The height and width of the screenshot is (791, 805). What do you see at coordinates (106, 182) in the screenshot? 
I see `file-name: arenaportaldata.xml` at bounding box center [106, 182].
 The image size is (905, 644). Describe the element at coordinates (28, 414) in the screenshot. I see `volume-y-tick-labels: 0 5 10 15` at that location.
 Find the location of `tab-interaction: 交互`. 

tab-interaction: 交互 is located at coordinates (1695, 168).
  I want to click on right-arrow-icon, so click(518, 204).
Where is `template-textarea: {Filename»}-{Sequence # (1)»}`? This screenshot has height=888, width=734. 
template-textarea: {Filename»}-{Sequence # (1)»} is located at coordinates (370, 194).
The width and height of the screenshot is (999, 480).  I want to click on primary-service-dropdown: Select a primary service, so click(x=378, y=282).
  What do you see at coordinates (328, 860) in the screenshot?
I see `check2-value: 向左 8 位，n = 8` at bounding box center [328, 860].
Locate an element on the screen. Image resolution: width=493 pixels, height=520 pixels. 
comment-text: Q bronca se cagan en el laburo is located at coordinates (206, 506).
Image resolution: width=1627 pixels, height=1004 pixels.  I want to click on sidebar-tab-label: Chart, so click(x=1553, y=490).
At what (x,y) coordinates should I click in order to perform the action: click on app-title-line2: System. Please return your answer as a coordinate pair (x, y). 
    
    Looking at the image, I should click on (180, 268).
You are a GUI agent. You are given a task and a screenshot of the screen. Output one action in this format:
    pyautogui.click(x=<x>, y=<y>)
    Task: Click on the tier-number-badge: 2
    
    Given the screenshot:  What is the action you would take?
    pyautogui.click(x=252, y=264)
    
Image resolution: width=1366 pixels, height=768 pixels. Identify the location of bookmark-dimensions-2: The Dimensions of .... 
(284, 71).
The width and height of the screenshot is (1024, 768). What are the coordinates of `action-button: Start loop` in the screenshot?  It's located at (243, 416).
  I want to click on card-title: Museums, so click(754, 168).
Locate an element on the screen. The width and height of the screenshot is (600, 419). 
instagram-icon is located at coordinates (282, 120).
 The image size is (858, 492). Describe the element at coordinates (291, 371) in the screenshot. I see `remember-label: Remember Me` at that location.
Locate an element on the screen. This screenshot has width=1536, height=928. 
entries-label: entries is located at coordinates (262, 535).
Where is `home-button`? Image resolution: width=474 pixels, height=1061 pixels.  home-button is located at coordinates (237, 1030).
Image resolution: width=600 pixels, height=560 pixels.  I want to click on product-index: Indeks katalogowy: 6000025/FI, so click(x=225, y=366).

__Your instructions__
Copy out all of the data above, keeping every line unchanged.

__Problem solution__
The height and width of the screenshot is (791, 805). What do you see at coordinates (106, 182) in the screenshot? 
I see `file-name: arenaportaldata.xml` at bounding box center [106, 182].
 The image size is (905, 644). Describe the element at coordinates (28, 414) in the screenshot. I see `volume-y-tick-labels: 0 5 10 15` at that location.
 Find the location of `tab-interaction: 交互`. 

tab-interaction: 交互 is located at coordinates (1695, 168).
  I want to click on right-arrow-icon, so click(518, 204).
Where is `template-textarea: {Filename»}-{Sequence # (1)»}`? This screenshot has height=888, width=734. 
template-textarea: {Filename»}-{Sequence # (1)»} is located at coordinates (370, 194).
The width and height of the screenshot is (999, 480).  I want to click on primary-service-dropdown: Select a primary service, so click(x=378, y=282).
  What do you see at coordinates (328, 860) in the screenshot?
I see `check2-value: 向左 8 位，n = 8` at bounding box center [328, 860].
Locate an element on the screen. Image resolution: width=493 pixels, height=520 pixels. 
comment-text: Q bronca se cagan en el laburo is located at coordinates (206, 506).
Image resolution: width=1627 pixels, height=1004 pixels.  I want to click on sidebar-tab-label: Chart, so click(x=1553, y=490).
At what (x,y) coordinates should I click in order to perform the action: click on app-title-line2: System. Please return your answer as a coordinate pair (x, y). 
    
    Looking at the image, I should click on (180, 268).
You are a GUI agent. You are given a task and a screenshot of the screen. Output one action in this format:
    pyautogui.click(x=<x>, y=<y>)
    Task: Click on the tier-number-badge: 2
    
    Given the screenshot:  What is the action you would take?
    pyautogui.click(x=252, y=264)
    
Image resolution: width=1366 pixels, height=768 pixels. Identify the location of bookmark-dimensions-2: The Dimensions of .... 
(284, 71).
The width and height of the screenshot is (1024, 768). What are the coordinates of `action-button: Start loop` in the screenshot?  It's located at (243, 416).
  I want to click on card-title: Museums, so click(754, 168).
Locate an element on the screen. The width and height of the screenshot is (600, 419). 
instagram-icon is located at coordinates (282, 120).
 The image size is (858, 492). Describe the element at coordinates (291, 371) in the screenshot. I see `remember-label: Remember Me` at that location.
Locate an element on the screen. This screenshot has width=1536, height=928. 
entries-label: entries is located at coordinates (262, 535).
Where is `home-button`? Image resolution: width=474 pixels, height=1061 pixels.  home-button is located at coordinates (237, 1030).
Image resolution: width=600 pixels, height=560 pixels.  I want to click on product-index: Indeks katalogowy: 6000025/FI, so click(x=225, y=366).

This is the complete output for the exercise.